Data items
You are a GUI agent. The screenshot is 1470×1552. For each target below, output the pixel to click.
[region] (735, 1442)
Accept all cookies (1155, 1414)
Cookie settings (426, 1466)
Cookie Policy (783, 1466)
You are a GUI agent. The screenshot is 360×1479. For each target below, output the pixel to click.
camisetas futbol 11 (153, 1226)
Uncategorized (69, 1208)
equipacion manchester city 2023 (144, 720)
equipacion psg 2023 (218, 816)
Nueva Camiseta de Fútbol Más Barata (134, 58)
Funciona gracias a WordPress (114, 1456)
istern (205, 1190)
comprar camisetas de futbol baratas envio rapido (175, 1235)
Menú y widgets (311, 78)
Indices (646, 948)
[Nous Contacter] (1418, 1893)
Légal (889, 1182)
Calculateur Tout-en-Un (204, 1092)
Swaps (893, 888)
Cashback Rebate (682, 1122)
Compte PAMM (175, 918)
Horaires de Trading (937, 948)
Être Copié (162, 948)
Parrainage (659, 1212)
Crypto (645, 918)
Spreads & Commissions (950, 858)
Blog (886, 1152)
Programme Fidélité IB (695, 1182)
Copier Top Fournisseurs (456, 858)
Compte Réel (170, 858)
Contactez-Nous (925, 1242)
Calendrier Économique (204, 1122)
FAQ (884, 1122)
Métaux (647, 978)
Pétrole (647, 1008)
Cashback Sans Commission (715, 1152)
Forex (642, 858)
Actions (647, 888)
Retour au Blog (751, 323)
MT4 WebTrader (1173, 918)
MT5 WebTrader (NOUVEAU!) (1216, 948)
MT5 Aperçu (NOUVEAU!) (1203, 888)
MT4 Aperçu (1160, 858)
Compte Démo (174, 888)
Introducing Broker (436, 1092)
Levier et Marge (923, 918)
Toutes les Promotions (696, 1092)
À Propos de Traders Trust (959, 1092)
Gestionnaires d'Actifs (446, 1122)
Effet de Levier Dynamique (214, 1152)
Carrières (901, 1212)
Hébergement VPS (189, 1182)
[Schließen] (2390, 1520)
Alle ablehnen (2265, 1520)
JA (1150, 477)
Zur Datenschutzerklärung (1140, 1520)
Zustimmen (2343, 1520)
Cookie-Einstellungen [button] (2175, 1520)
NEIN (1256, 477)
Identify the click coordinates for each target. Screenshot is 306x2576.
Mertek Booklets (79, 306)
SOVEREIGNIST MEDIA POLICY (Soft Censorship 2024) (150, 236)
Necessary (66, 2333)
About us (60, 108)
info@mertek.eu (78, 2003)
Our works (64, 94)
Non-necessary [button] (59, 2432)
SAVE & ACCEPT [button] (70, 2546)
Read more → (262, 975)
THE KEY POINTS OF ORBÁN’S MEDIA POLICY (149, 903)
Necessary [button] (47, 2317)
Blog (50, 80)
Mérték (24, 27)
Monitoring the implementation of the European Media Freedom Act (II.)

-- WHAT YOU NEED TO DO --
Wherever the string "pixel" occurs in the data, copy the line that holds it.

-- RESULT OF THE TASK --
You are a GUI agent. The screenshot is 1470×1552. For each target below, output the pixel to click.
You are a GUI agent. The screenshot is 360×1479. For each target below, output the pixel to click.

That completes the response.